> Given information
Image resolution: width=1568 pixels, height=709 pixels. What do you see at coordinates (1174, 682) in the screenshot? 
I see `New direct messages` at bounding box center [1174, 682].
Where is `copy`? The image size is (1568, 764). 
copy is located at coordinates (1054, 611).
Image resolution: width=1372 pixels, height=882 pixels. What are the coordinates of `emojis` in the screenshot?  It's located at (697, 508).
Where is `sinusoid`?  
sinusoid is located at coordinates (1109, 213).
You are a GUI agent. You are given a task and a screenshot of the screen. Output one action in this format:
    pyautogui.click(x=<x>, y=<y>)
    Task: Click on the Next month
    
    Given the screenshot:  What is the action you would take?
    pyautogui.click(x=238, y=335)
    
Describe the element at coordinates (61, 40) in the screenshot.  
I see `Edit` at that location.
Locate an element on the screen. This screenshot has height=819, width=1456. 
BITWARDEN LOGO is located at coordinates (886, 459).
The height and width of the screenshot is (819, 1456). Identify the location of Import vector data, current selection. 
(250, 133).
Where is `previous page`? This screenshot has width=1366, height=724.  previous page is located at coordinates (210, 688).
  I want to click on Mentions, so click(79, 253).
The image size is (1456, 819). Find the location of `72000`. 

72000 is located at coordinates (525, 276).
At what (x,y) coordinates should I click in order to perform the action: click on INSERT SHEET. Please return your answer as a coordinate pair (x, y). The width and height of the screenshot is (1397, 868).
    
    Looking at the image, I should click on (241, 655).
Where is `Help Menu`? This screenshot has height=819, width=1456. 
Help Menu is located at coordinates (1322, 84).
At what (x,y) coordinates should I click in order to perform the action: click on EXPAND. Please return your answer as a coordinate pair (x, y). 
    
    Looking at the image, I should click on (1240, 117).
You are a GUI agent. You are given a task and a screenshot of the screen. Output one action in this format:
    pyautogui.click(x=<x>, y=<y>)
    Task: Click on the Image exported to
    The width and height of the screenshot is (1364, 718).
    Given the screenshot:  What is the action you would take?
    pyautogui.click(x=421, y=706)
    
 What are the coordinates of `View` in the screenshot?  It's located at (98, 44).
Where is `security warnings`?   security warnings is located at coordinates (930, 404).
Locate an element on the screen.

> Task instructions
Please pull out every line of the records above that contains the string "location". Case counts, so match capital and lowercase letters as given.

> Solution for this problem
I see `Edit` at that location.
The height and width of the screenshot is (819, 1456). Identify the location of Import vector data, current selection. 
The image size is (1456, 819). Find the location of `72000`. 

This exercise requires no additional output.